McArthur River/Key Lake

 

    David Bronkhorst, vice-president, mining and technology, Cameco

Cigar Lake

 

    Scott Bishop, manager, technical services, Cameco

Inkai

 

    Ken Gullen, technical director, international Cameco

 

 

 

Additional information

Critical accounting estimates

Due to the nature of our business, we are required to make estimates that affect the amount of assets and liabilities, revenues and expenses, commitments and contingencies we report. We base our estimates on our experience, our best judgment, guidelines established by the Canadian Institute of Mining, Metallurgy and Petroleum and on assumptions we believe are reasonable.

Controls and procedures

As of March 31, 2014, we carried out an evaluation under the supervision and with the participation of our management, including our chief executive officer (CEO) and chief financial officer (CFO), of the effectiveness of our disclosure controls and procedures. There are inherent limitations to the effectiveness of any system of disclosure controls and procedures, including the possibility of human error and the circumvention or overriding of the controls and procedures.
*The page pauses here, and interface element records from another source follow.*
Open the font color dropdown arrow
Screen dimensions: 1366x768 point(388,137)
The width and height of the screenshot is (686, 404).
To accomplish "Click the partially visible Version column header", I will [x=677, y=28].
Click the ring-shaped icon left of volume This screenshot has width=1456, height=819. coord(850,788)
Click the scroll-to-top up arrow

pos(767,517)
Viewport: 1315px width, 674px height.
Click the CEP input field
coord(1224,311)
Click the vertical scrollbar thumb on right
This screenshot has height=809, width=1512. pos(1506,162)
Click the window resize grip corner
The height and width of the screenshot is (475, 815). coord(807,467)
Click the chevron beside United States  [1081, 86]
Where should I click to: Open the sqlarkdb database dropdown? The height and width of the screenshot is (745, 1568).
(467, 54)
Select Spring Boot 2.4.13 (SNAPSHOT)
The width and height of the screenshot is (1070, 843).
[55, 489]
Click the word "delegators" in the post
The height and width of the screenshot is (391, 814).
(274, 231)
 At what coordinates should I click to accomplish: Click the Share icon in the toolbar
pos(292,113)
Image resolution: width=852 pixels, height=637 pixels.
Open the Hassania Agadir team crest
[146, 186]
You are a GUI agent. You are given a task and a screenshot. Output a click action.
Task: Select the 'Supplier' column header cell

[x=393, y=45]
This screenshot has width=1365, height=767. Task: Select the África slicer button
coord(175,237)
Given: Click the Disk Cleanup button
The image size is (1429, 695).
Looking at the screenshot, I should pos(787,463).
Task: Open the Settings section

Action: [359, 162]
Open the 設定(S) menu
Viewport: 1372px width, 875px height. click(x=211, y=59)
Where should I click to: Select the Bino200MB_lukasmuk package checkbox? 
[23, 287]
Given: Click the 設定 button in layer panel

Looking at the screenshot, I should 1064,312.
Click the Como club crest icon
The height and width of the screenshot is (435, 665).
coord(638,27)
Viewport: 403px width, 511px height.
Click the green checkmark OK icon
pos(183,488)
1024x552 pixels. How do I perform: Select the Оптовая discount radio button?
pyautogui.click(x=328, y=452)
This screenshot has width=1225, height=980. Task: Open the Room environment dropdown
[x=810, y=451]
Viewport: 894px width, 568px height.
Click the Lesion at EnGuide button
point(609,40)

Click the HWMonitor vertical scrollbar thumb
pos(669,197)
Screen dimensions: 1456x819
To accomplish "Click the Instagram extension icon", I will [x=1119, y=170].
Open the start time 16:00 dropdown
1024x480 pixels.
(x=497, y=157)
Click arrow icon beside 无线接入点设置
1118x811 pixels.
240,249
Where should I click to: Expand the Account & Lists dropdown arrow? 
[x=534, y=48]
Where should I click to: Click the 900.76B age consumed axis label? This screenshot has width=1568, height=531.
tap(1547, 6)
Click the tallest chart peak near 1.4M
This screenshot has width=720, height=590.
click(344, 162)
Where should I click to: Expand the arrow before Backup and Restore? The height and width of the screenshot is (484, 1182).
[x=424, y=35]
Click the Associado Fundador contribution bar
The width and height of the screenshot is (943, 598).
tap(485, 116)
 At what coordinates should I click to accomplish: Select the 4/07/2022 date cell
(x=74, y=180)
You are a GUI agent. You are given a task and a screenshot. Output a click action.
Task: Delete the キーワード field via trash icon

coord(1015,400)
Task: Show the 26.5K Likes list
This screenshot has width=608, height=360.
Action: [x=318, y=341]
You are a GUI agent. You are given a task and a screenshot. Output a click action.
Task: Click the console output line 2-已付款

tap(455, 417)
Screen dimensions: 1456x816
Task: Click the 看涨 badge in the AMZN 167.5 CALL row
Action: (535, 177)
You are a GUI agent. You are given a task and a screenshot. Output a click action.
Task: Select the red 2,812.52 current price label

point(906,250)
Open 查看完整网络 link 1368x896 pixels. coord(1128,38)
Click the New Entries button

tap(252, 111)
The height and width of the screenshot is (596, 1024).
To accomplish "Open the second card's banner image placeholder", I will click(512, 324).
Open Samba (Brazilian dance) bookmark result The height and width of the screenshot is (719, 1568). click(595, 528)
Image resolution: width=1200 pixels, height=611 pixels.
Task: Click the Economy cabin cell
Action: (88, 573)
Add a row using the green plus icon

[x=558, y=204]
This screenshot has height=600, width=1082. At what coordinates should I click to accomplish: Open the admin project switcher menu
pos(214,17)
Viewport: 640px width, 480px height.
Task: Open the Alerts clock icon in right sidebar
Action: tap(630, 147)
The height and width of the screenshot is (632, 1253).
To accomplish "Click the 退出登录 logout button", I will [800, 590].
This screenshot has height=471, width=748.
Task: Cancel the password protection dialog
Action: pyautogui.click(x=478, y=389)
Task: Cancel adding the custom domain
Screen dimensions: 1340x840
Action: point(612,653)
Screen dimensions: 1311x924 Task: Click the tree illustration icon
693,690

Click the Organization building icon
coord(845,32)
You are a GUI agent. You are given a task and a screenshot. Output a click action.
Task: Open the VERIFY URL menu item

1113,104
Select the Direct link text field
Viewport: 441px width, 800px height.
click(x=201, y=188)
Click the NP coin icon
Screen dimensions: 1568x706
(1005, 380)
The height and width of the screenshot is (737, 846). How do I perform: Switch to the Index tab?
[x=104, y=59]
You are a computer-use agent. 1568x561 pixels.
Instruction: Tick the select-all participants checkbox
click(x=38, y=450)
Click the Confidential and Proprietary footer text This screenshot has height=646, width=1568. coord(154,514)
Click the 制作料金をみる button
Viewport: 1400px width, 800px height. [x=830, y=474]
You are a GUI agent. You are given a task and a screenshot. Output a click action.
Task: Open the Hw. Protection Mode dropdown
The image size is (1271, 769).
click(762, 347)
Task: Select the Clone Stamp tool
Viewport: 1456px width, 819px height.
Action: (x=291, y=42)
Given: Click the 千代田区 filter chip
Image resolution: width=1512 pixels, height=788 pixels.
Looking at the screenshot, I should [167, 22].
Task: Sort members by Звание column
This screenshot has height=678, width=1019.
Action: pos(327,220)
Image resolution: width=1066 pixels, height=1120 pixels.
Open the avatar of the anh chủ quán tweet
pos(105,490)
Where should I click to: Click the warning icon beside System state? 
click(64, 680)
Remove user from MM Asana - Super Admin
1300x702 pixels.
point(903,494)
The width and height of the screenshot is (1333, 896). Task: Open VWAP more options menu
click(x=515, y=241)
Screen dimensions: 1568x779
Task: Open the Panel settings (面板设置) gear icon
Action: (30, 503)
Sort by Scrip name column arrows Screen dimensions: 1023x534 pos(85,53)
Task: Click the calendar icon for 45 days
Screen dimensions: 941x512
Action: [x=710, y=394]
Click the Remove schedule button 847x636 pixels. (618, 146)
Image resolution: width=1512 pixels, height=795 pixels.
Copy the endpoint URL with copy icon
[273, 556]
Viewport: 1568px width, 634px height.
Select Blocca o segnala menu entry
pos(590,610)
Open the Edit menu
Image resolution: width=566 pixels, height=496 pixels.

Accordingly, even effective disclosure controls and procedures can only provide reasonable assurance of achieving their control objectives.

Based upon that evaluation and as of March 31, 2014, the CEO and CFO concluded that:

 

    the disclosure controls and procedures were effective to provide reasonable assurance that information required to be disclosed in the reports we file and submit under applicable securities laws is recorded, processed, summarized and reported as and when required

 

    such information is accumulated and communicated to our management, including our CEO and CFO, as appropriate to allow timely decisions regarding required disclosure

There has been no change in our internal control over financial reporting during the quarter ended March 31, 2014 that has materially affected, or is reasonably likely to materially affect, our internal control over financial reporting.

 

22      CAMECO CORPORATION


New standards and interpretations

We were required to apply the following new standards and amendments to existing standards for our accounting periods beginning on or after January 1, 2014. These standards did not have a material impact on the financial statements.

 

    IAS 32, Financial Instruments: Presentation

 

    IFRIC 21, Levies

 

    IAS 36, Impairment of Assets

Refer to our 2013 Annual MD&A for a description of each of the above accounting standards and amendments to existing standards.

The following new standard is not yet effective for the year ended December 31, 2014, and has not been applied in preparing these consolidated financial statements.

IFRS 9, Financial Instruments (IFRS 9)—In October 2010, the International Accounting Standards Board (IASB) issued IFRS 9. In November 2013, the IASB issued a new general hedge accounting standard, which forms part of IFRS 9. The new standard removes the January 1, 2015 effective date of IFRS 9. The new mandatory effective date will be determined once the classification and measurement and impairment phases of IFRS 9 are finalized; however, the IASB has tentatively decided that IFRS 9 would be mandatorily effective for annual periods beginning on or after January 1, 2018.

This standard is part of a wider project to replace IAS 39, Financial Instruments: Recognition and Measurement (IAS 39). IFRS 9 replaces the current multiple classification and measurement models for financial assets and liabilities with a single model that has only two classification categories: amortized cost and fair value. The basis of classification depends on the entity’s business model and the contractual cash flow characteristics of the financial asset or liability. It also introduces additional changes relating to financial liabilities and aligns hedge accounting more closely with risk management. While the mandatory effective date has been tentatively set for January 1, 2018, early adoption of the new standard is still permitted. We do not intend to early adopt IFRS 9. The extent of the impact of adoption of IFRS 9 has not yet been determined.